Dünkü yazıma noktayı koyup gazeteden çıktıktan bir kaç saat sonra acı haber geldi.
Binbaşı Arslan Kulaksız Muş/Malazgirt’te şehit düşmüştü.
Arslan Binbaşı eşi ve çocuğuyla bir ziyaretten dönerken özel aracı arızalanmış.
Arslan Binbaşı ne olduğunu anlamak için çıktığında arkada takip eden iki araçtan açılan çarpraz ateşle şehit edilmiş.
Eşi ve çocuğu -buna kurtulmak denirse- kurtulmuşlar.
.......................
Bu nasıl bir vahşettir ki bir kişiyi eşinin ve çocuğunun gözü önünde kurşunluyorlar?
Kendilerince bir “savaş hali” ilan etmişlerse eşi ve çocuğuyla dost ziyaretinden dönerken birini -asker bile olsa- öldürmek gene de “savaş” tanımına girmiyor.
Bunun adı “cinayettir.”
Kimse tarafından onaylanamaz.
Tam tersine, kendine doğru “tepki dalgaları” yükseltir.
......................
Dün sabah gene böyle bir acı haber geldi.
Hakkari / Şemdinli de Uzman Çavuş Ziya Sarpkaya sivil giymiş ve çarşıya inmiş.
Bankada işlem yaparken gene haince kurşunlanmış.

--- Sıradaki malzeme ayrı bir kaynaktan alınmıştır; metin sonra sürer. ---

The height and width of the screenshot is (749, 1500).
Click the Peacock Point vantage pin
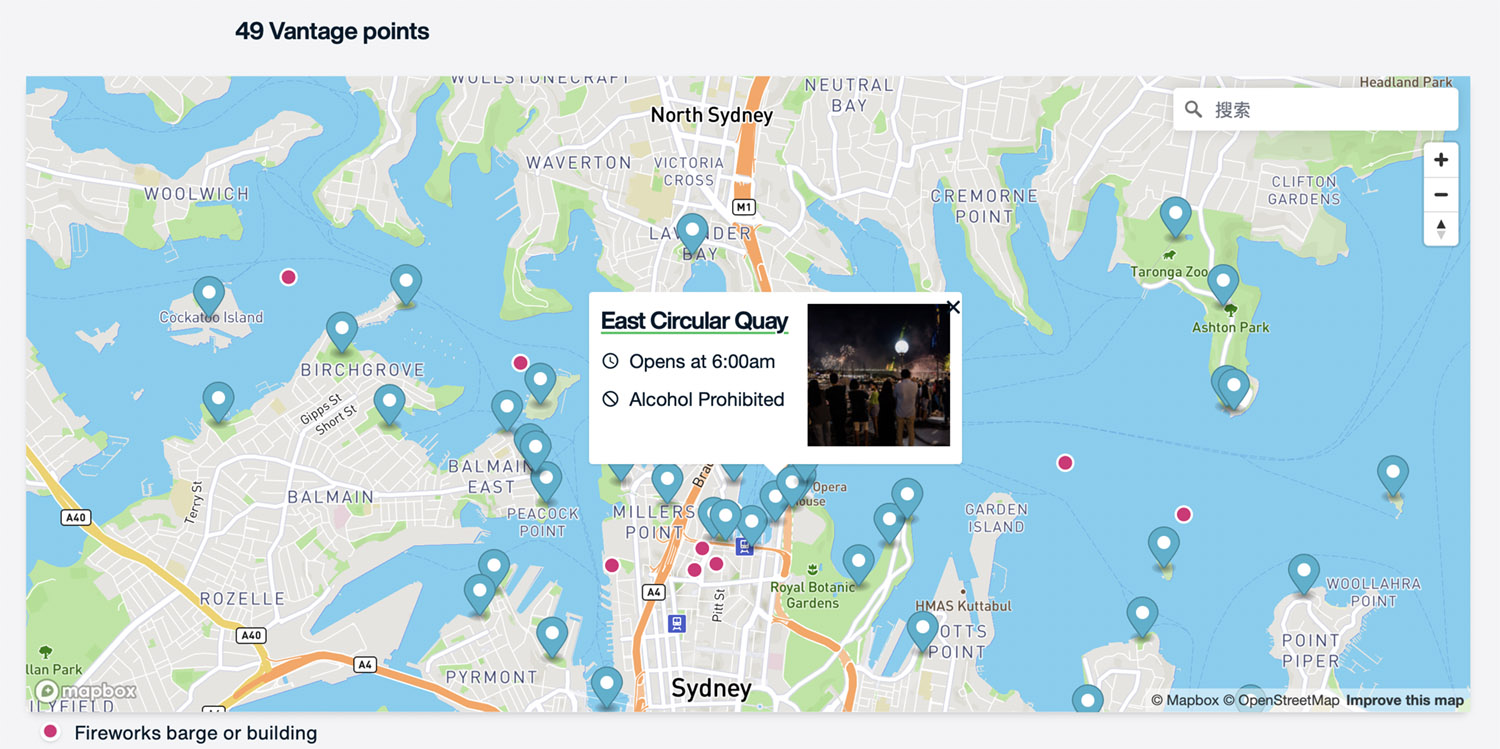click(546, 481)
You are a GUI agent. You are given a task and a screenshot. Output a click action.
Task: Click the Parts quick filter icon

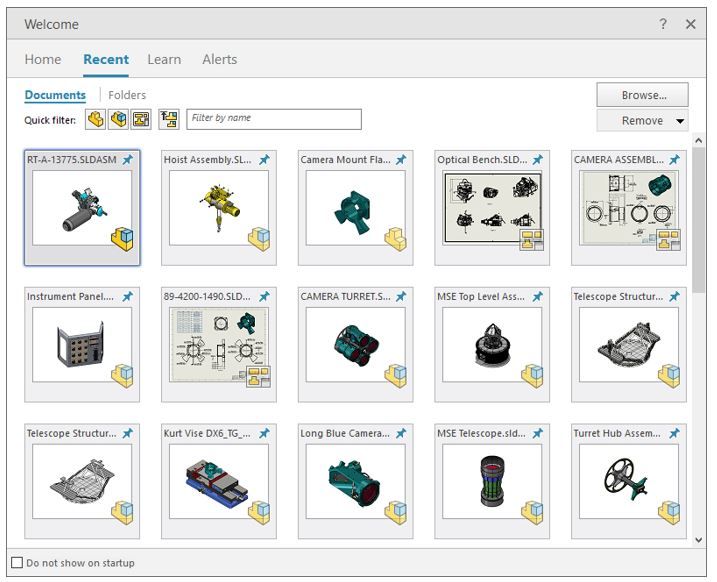click(95, 120)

Kaldırıldığı hastanede ne yazık ki kurtulamamış.
Çatışmada değil sivil giysiler içinde, güncel yaşamın ihtiyaçlarını karşılarken bir askere pusu kurmak, öldürmek de “cinayettir.”
.......................
Diyarbakır’da trafik polislerini “Kaza var” diye telefonla çağır, geldiklerinde ise yaylım ateşine tut.
Suruç’ta iki polisi yataklarında enselerinden susturucu takılmış silahlarla öldür.
Bunlar “savaş” mı?
Hayır...
Kalleşçe ve taammüden “cinayet.”
.......................
Şu son 1 haftanın cinayetlerinin tamamını yansıtmıyorum ama belirtmek istediğim bir şey var.

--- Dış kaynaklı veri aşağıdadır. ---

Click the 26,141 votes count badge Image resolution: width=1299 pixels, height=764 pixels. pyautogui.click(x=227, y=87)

Uluslararası hukukta “terör” ve “terörist” için çok sayıda tanım yapılmıştır.
Birbirine yakın tanımlardır.
Ancak hepsinin ortak paydasında “sivillere saldırı” ölçütü yer alır.
PKK bir çatışmada ya da -elbette onaylanamaz ama- güvenlik güçlerinin resmi merkezlerini hedef alan eylemlerde değil “sivil” tanımına giren özel yaşamlara saldırılarıyla uluslararası hukukun “terör örgütü” kodlarına girmektedir.
.......................
Ayrıca...
Hem toplum psikolojisinde kendisine tepki dalgaları yükseltip dışlanırken hem de kendini TSK’nın yüksek donanımlı güçlerinin hedefi haline getirmiştir.
Dahası...
Dayandığı tabanı da itmiş oluyor.
2 yıllık ateşkes boyunca normal hayatına dönen, silahsız, kansız, baskınsız, dehşet anları yaşamamaya artık alışmış bölge halkının gözünde “süreci kundaklayan” yani bu kanlı oyunda “kötü aktör” rolünü üstlenen karakteri yeniden üstlenmiş bulunmakta.
Öte yandan...
Kandil, 7 Haziran seçimlerinde önemli oy oranına ulaşan, Türkiye partisi olarak algılanmaya başlayan HDP’yi de itibarsızlaştırmakta.
Bir bakıma Öcalan’ı da “tiyatro dekoruna” dönüştürmekte.